Although growth has picked up since the sharp contraction of 3.2 percent in the second quarter of 2020, the central bank has cautioned that the resurgence of COVID-19 infections around the world has elevated uncertainties in the outlook, posing significant risks to the pace of recovery in the Ghanaian economy.
“All the high-frequency indicators of economic activity have rebounded, consumer and business confidence levels are back at pre-lockdown levels, and there are indications of steady growth in private sector credit”.
The Bank of Ghana’s updated Composite Index of Economic Activity (CIEA) recorded an annual growth of 11.9 percent in November 2020, compared with 3.4 percent growth a year ago driven by the construction, port activity, imports, manufacturing, and credit to the private sector.
Results from the Bank’s latest confidence surveys conducted in December 2020 showed improvements in both consumer and business confidence.
Consumer confidence remained firm at pre-lockdown levels reflecting optimism about current economic conditions following the gradual lifting of the COVID-related restrictions.
Business confidence also improved significantly in December 2020, reaching pre-lockdown levels, for the first time, as businesses met short-term company targets and expressed positive sentiments about growth prospects.
The positive growth prospects in the Ghanaian economy perfectly reflects current global economic conditions.
Conditioned on a successful vaccine rollout across various countries, a gradual relaxation of the containment measures, and assured policy support, the Central Bank expects the positive growth prospects in the global economy to trickle down into the Ghanaian economy.
The Central Bank is optimistic that when well-coordinated, these will help support the much-anticipated global growth rebound in the second half of 2021. The Banker to the Government of Ghana also expects these conditions to foster accommodative near-term monetary policies in Advanced Economies, and trigger a search for yield in Emerging Market and Developing Economies with strong fundamentals.
It, however, cautioned that rising debt in the economy poses risk to investment in the Ghanaian economy.
“Rising debt vulnerabilities in emerging market and frontier economies, including Ghana, on the other hand, pose significant risks and could potentially worsen investor risk appetite.
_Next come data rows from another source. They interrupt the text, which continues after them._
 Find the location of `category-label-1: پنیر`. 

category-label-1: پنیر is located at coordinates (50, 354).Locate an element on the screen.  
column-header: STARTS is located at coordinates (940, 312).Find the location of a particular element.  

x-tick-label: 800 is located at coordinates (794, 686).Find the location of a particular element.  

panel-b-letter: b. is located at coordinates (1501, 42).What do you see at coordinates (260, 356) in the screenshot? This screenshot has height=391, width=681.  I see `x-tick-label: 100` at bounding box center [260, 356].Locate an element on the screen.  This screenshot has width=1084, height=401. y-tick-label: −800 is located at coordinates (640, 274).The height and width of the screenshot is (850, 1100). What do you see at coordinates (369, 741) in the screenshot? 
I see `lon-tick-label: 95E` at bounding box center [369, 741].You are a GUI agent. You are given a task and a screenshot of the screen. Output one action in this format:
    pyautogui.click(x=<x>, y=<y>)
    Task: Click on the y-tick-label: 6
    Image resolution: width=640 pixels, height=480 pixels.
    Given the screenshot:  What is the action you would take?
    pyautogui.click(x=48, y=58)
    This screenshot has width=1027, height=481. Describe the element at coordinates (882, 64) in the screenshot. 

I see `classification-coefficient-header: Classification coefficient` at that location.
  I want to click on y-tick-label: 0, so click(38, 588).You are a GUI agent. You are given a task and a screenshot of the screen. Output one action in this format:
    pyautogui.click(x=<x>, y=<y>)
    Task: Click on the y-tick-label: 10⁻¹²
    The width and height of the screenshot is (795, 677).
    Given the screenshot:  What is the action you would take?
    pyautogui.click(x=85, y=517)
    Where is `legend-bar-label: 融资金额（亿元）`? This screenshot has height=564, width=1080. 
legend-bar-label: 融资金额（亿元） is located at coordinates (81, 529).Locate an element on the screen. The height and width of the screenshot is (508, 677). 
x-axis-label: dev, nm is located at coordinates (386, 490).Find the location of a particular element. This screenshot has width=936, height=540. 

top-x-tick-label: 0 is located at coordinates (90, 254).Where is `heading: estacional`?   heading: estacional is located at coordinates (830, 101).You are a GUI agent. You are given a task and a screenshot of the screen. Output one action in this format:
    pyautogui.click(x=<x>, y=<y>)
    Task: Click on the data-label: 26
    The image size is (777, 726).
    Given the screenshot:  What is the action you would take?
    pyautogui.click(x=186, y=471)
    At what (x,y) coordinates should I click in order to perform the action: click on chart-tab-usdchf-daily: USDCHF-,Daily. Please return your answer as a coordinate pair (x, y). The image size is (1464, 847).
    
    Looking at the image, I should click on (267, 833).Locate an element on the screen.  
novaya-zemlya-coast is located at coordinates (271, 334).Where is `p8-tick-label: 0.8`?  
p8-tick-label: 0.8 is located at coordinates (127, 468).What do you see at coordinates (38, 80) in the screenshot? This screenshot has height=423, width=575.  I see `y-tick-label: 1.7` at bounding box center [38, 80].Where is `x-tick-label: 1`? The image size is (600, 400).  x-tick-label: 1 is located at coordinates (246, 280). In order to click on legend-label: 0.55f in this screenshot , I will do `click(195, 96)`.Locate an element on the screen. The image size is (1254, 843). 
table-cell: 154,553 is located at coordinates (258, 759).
These conditions will require managing fiscal risks in the outlook for the Ghanaian economy”.
The resurgence of the coronavirus also poses a major risk to inflation. Headline inflation eased from 10.1 percent in October to 9.8 percent in November and then, subsequently rose to 10.4 percent in December 2020.
The inflation uptick in December last year was mainly driven by food inflation, which moved up to 14.1 percent from 11.7 percent in November 2020.
Conversely, Non-food inflation, however, eased to 7.7 percent from 8.3 percent over the same comparative period. Overall average inflation was 9.9 percent in 2020.
Inflation expectations of businesses and consumers moderated whilst Financial sector inflation expectations inched up marginally in December 2020.
The Bank of Ghana expects inflation to return to the medium-term target band by the second quarter of 2021, partly conditional on corrective fiscal measures being introduced in the near-term.